Exiled to Chile, Hugo Gonzales Moscoso and his Bolivian comrades received political asylum from the government of Salvador Allende, and organised a Revolutionary Anti-imperialist Front to return to the country and overthrow the dictatorship. Pinochet’s military coup ended this attempt, forcing Hugo into exile, this time in Belgium, where he participated for a few years (1973-76) in the leadership of the Fourth International. Impatient to return to Latin America, he went to Peru 1976 in Peru and entered Bolivia illegally in 1978 to contribute to the reorganization of the POR. The new dictatorship of General Garcia Meza, based on the mafia and drugs, imprisoned him in Cochabamba and took him to La Paz, where he was subjected to torture. His health deteriorated dramatically. Thanks to an international campaign, the regime was obliged to expel him and he received asylum in Sweden.

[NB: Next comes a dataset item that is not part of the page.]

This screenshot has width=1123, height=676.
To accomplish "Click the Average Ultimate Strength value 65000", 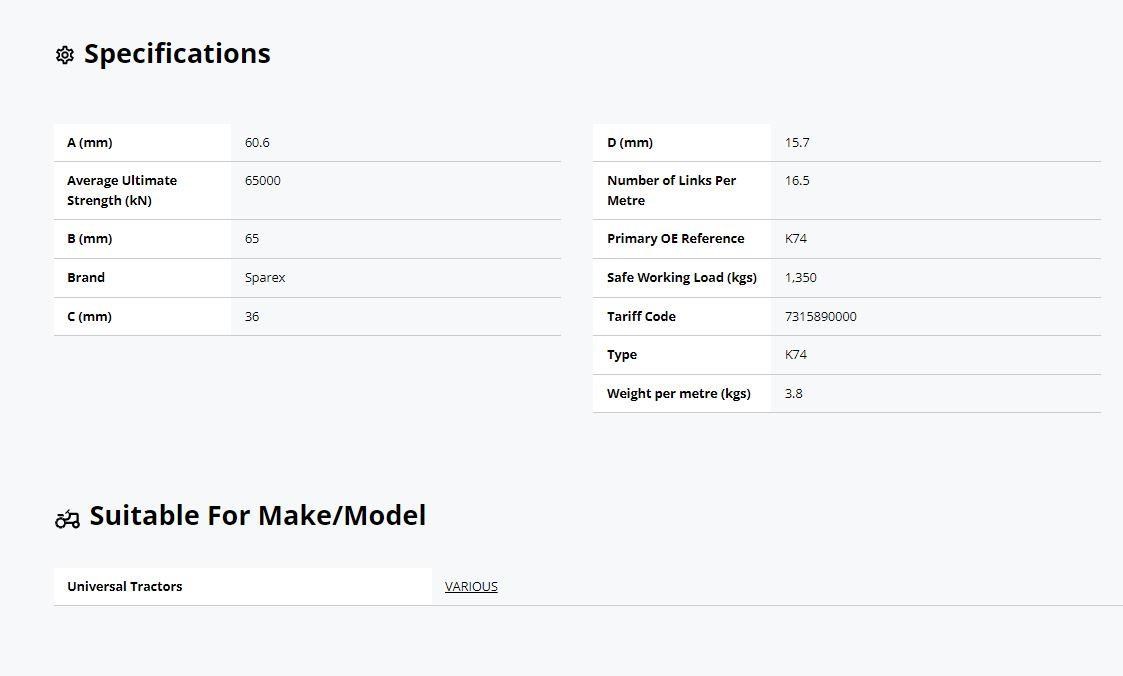I will coord(263,180).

Once a minimum of democracy was restored in Bolivia, Hugo Gonzales returned to his country. Based in Cochabamba in the 1990s, he helped the peasant movement in the region to organize and support the initiatives of a young local peasant leader, Evo Morales. After the latter’s election victory in 2005, Gonzales gave him critical support, while calling for a deepening of the process of change in Bolivia. In an interview with Ernesto J Hidalgo in April 2009, he said: “I define the Evo Morales government as an expression of the indigenous peoples and social movements; a nationalist, democratic, anti-neoliberal and anti-imperialist government.” Calling for a "Yes” vote in the referendum on the new constitution, Hugo he stressed the need for the unity of the oppressed of the cities and the countryside to impose transitional measures towards the revolution and socialism.

Despite his age and declining health, Hugo never stopped fighting, thinking, writing, always with a view to the self-emancipation of the workers. His articles were still appearing in the most recent issues of the POR newspaper, "Combate”. Only death has stilled his lucid and vigorous pen.

Compañero Hugo Gonzales Moscoso, hasta la victoria, siempre!